Again, it sounds like a surefire premise, doesn’t it? What’s curious is that despite a game cast—Ken Ogata was in Mishima, Kitano-gumi Ittoku Kishibe appears as one of Yanagawa’s children—and one of the better popular directors from Japan, the whole of the film is simply so much less than the sum of its parts. Part of the problem is the pacing, which seems more inspired by a general-issue police procedural (which I think they’re parodying, but not very effectively). The movie spends inordinate amounts of time dealing with the investigation, the mechanics of throwing the cops off the trail—and all in such loving, tireless detail—that I started to wonder if they had meant to make a more serious movie at one point and had switched tracks halfway through.
In fact, the plot digressions run on at such length, the whole thing ends up feeling like a cinematic shaggy-dog story. There’s a lot of topical material that’s amusing, I guess—Okamoto gets a lot of mileage out of the pomposity of authority in modern Japan—but after a while it simply becomes redundant, and by the time we finally do get to the end (which is played out as exhaustively as everything else), I wished the movie had quit half an hour earlier and a whole lot more succinctly. Come to think of it, it’s the sort of story that a Hong Kong director would have ripped through in far less time and maybe to far greater effect as well.

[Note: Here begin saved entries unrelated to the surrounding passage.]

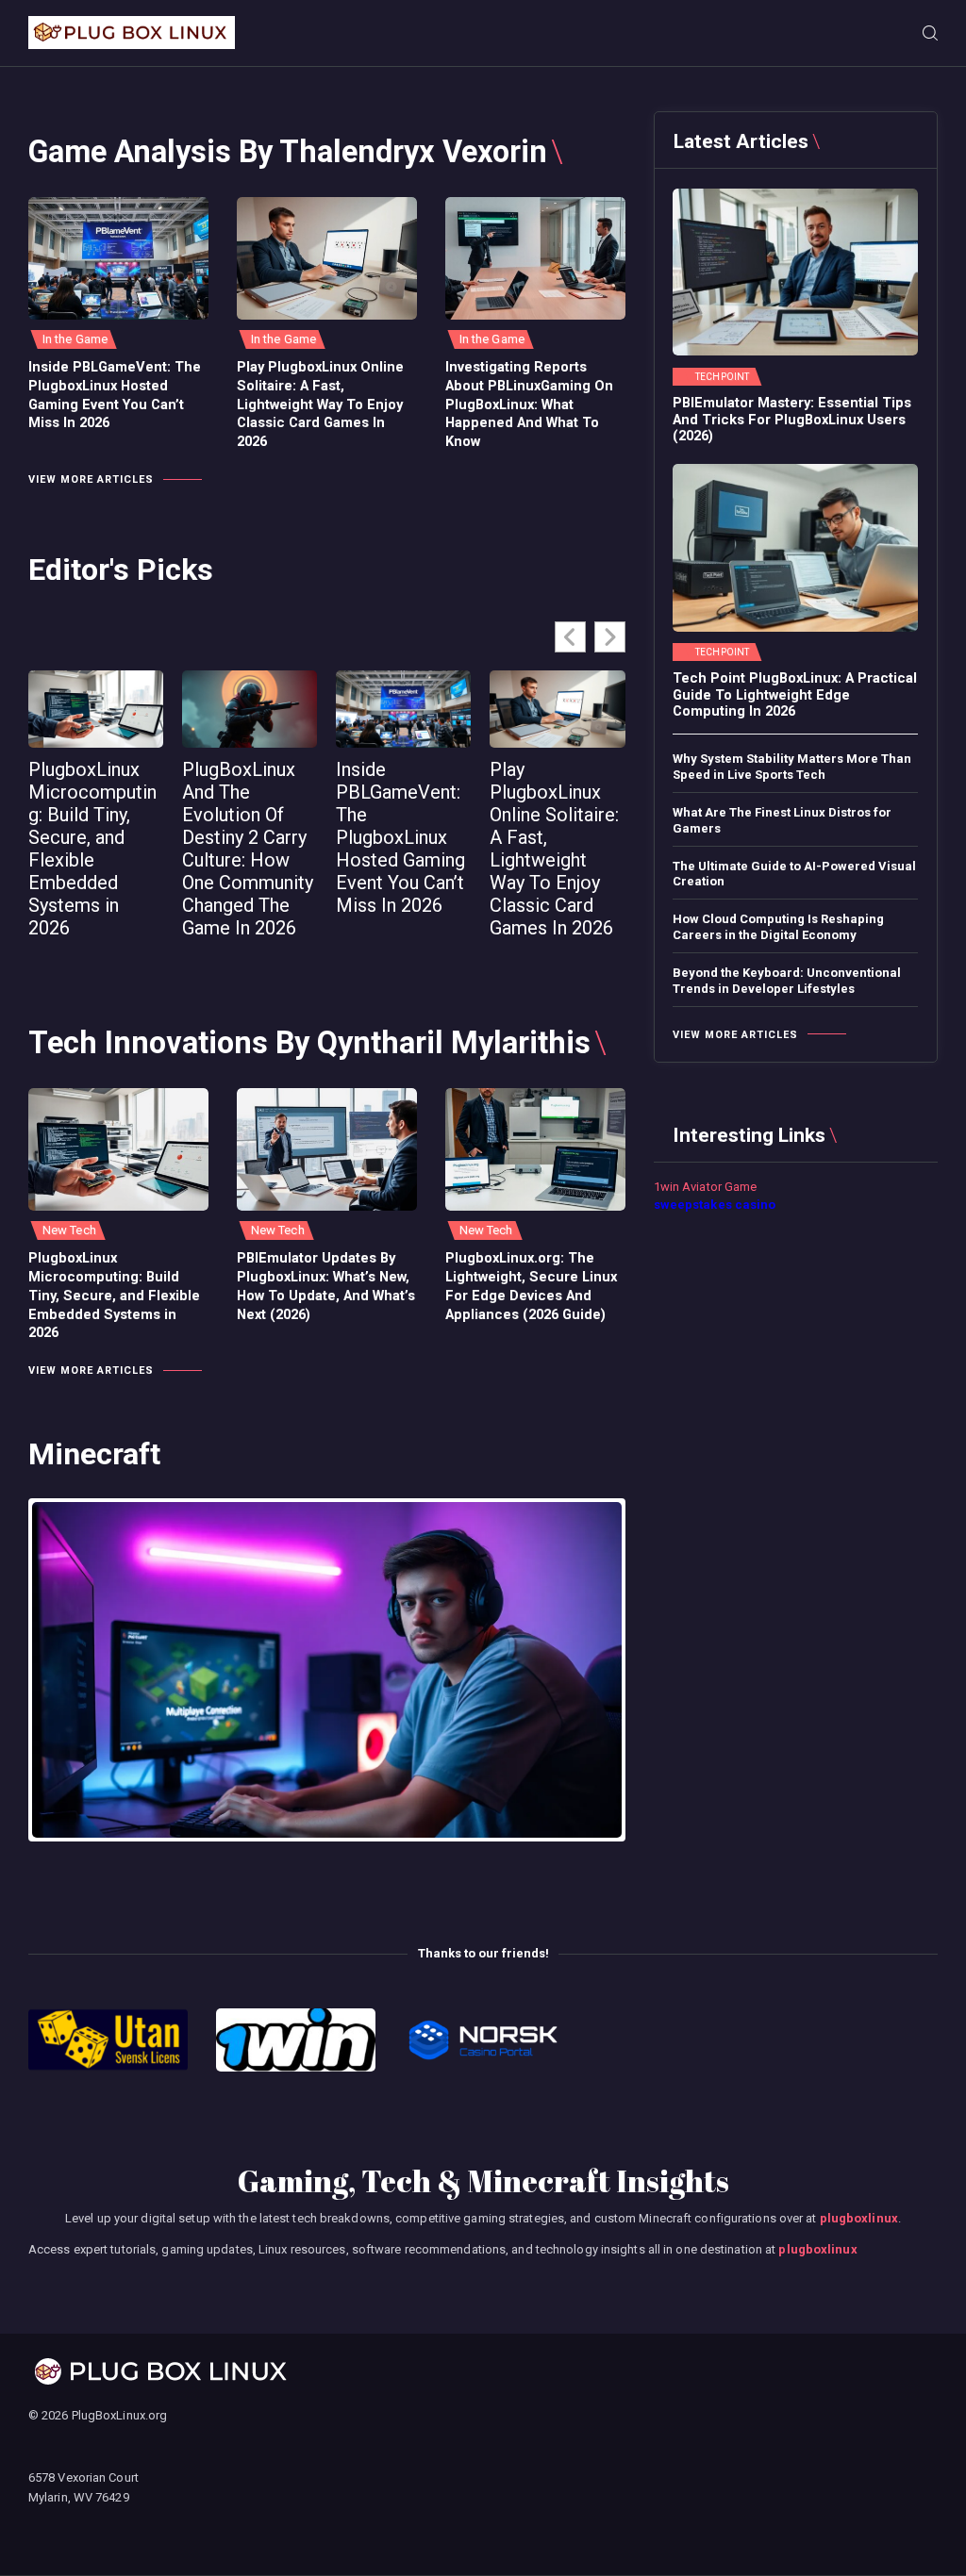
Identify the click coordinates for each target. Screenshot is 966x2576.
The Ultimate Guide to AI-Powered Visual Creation (794, 874)
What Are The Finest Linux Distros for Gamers (782, 820)
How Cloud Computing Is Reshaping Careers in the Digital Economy (778, 927)
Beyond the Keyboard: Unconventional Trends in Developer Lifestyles (787, 981)
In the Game (75, 339)
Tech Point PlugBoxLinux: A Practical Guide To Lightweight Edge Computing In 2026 (795, 694)
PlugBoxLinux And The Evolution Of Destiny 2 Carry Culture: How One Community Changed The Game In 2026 (247, 848)
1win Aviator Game (706, 1187)
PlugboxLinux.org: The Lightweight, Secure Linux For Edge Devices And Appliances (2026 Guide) (531, 1285)
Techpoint (722, 377)
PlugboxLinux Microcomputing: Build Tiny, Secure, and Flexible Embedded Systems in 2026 (92, 848)
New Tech (69, 1230)
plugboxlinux (859, 2218)
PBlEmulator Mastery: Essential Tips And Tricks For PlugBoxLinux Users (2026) (792, 419)
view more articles (91, 479)
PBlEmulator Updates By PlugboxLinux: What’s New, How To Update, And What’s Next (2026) (326, 1285)
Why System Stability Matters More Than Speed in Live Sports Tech (792, 766)
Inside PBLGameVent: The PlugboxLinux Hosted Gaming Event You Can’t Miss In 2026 (114, 394)
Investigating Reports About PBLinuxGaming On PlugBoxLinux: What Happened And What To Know (529, 404)
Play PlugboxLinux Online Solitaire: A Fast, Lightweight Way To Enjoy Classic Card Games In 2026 (320, 404)
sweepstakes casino (715, 1204)
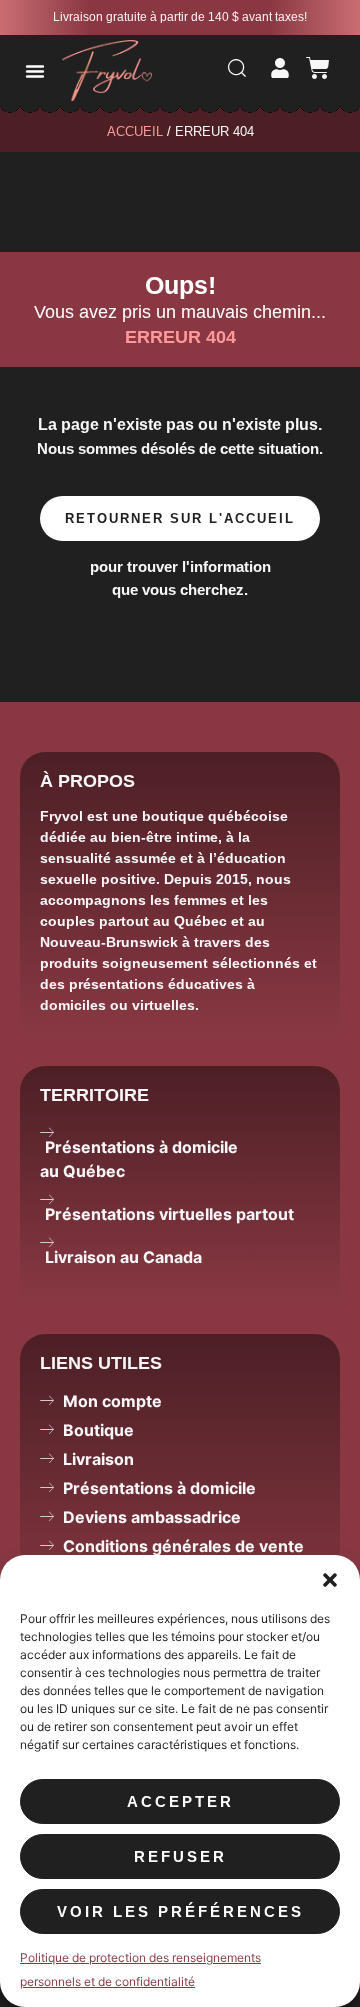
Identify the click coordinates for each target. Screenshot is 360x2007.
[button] (330, 1580)
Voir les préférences (180, 1911)
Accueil (135, 131)
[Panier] (318, 68)
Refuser (180, 1856)
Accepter (180, 1801)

Okamoto is a director who’s proven himself to be good enough that I’ll seek out his films on principle. His best movies—Kill!, Sword of Doom, Red Lion—all bristled with great ambition and fire, and he threw himself into the samurai period picture genre with the most gusto. His last film before his death in 2005, Vengeance for Sale, returned to that territory and even brought back a few staple faces—Hiroyuki Sanada, death-faced Tatsuya Nakadai (also of Kill! and Doom), Ittoku Kishibe himself, and many more. But Rainbow Kids is smoke instead of fire, and once it’s all over, it blows away every bit as quickly.